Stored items
----------------------------------------
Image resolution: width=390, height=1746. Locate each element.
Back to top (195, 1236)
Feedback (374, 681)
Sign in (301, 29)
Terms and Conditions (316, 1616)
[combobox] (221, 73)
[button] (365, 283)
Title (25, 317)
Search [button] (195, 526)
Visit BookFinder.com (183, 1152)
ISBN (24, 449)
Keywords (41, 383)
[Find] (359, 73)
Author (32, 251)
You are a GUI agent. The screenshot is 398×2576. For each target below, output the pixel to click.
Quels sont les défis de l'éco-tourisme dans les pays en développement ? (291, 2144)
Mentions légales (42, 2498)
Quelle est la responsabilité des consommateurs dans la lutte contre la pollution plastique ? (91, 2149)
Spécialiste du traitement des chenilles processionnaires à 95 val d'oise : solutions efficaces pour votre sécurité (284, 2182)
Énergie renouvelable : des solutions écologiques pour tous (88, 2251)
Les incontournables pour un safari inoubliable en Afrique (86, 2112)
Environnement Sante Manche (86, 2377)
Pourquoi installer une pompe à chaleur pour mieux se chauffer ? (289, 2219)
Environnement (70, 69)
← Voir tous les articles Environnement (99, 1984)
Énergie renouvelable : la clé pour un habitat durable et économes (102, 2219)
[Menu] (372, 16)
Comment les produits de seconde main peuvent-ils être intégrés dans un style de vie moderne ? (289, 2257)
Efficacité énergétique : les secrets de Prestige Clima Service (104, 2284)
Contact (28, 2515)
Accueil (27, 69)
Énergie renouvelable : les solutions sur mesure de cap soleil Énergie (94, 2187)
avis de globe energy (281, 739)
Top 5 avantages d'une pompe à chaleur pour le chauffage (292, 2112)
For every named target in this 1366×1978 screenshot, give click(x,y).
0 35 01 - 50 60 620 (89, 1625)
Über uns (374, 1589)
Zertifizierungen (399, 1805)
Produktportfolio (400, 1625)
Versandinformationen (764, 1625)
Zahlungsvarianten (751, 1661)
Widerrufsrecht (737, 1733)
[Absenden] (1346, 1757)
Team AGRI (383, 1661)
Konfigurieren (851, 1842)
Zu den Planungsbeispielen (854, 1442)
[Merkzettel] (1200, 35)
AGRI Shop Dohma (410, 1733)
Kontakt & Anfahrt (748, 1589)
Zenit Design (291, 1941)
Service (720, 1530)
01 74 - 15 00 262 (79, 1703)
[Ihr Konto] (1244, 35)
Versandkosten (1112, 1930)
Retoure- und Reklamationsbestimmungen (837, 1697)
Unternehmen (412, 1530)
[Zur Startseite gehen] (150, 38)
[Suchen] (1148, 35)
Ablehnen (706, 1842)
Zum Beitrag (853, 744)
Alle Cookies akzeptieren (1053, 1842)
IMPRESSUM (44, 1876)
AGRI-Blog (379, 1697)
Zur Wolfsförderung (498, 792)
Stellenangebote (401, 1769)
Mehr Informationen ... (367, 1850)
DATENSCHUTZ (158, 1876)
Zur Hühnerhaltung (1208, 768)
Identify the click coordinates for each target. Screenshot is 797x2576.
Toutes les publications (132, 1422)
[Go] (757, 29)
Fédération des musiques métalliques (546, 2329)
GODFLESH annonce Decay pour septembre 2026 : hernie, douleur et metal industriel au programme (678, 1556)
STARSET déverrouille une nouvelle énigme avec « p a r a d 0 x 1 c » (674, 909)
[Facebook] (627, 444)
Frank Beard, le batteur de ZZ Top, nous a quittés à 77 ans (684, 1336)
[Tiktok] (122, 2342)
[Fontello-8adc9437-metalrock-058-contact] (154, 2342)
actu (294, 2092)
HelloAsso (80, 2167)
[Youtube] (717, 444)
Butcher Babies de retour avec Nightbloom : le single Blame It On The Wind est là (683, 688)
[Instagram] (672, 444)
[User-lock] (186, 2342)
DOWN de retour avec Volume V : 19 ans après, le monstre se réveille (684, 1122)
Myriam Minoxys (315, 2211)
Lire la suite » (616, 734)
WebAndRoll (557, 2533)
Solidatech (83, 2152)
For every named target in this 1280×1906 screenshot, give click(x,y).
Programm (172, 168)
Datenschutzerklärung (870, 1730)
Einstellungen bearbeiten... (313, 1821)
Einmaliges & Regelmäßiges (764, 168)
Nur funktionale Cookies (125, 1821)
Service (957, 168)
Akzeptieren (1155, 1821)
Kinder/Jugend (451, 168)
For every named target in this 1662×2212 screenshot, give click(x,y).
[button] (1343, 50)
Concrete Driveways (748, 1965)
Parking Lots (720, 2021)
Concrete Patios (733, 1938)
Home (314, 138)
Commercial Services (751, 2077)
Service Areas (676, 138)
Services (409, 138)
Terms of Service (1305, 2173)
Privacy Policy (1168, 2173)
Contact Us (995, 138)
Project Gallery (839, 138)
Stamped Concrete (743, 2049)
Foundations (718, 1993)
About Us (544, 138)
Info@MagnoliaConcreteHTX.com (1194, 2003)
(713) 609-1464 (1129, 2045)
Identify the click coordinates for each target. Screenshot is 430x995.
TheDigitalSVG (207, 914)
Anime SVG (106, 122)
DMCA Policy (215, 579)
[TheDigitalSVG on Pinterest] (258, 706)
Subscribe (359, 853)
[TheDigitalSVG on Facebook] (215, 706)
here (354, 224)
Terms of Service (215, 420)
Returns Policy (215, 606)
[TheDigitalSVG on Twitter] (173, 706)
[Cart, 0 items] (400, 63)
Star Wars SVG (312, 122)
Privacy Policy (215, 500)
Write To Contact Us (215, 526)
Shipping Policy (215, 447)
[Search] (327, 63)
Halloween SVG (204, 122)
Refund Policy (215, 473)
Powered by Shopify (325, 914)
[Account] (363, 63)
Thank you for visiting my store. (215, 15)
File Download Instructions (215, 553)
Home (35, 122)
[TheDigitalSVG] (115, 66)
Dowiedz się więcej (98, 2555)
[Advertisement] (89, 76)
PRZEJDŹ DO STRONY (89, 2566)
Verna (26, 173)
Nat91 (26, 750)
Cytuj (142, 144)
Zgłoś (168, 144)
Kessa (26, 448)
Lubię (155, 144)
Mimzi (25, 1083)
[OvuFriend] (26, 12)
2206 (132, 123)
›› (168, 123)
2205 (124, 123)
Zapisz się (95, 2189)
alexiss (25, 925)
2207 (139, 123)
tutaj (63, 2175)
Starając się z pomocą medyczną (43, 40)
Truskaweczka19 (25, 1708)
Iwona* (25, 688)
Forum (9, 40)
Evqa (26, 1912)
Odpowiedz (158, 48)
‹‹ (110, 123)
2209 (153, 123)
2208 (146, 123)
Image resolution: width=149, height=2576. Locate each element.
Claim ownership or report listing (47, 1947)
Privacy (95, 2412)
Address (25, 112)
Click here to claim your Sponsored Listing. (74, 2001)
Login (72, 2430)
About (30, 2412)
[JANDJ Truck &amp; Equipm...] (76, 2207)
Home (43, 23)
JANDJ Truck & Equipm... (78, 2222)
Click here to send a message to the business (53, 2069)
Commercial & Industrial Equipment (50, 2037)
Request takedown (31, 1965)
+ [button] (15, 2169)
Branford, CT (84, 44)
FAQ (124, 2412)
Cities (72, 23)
----------------------------------------
→ What is being asked
Would you please repeat exactly the lines above, starting at the line with "AGRI-Blog (379, 1697)" and stopping at the line with "[Tiktok] (122, 2342)", both included?

→ Written answer
AGRI-Blog (379, 1697)
Zur Wolfsförderung (498, 792)
Stellenangebote (401, 1769)
Mehr Informationen ... (367, 1850)
DATENSCHUTZ (158, 1876)
Zur Hühnerhaltung (1208, 768)
Identify the click coordinates for each target. Screenshot is 797x2576.
Toutes les publications (132, 1422)
[Go] (757, 29)
Fédération des musiques métalliques (546, 2329)
GODFLESH annonce Decay pour septembre 2026 : hernie, douleur et metal industriel au programme (678, 1556)
STARSET déverrouille une nouvelle énigme avec « p a r a d 0 x 1 c » (674, 909)
[Facebook] (627, 444)
Frank Beard, le batteur de ZZ Top, nous a quittés à 77 ans (684, 1336)
[Tiktok] (122, 2342)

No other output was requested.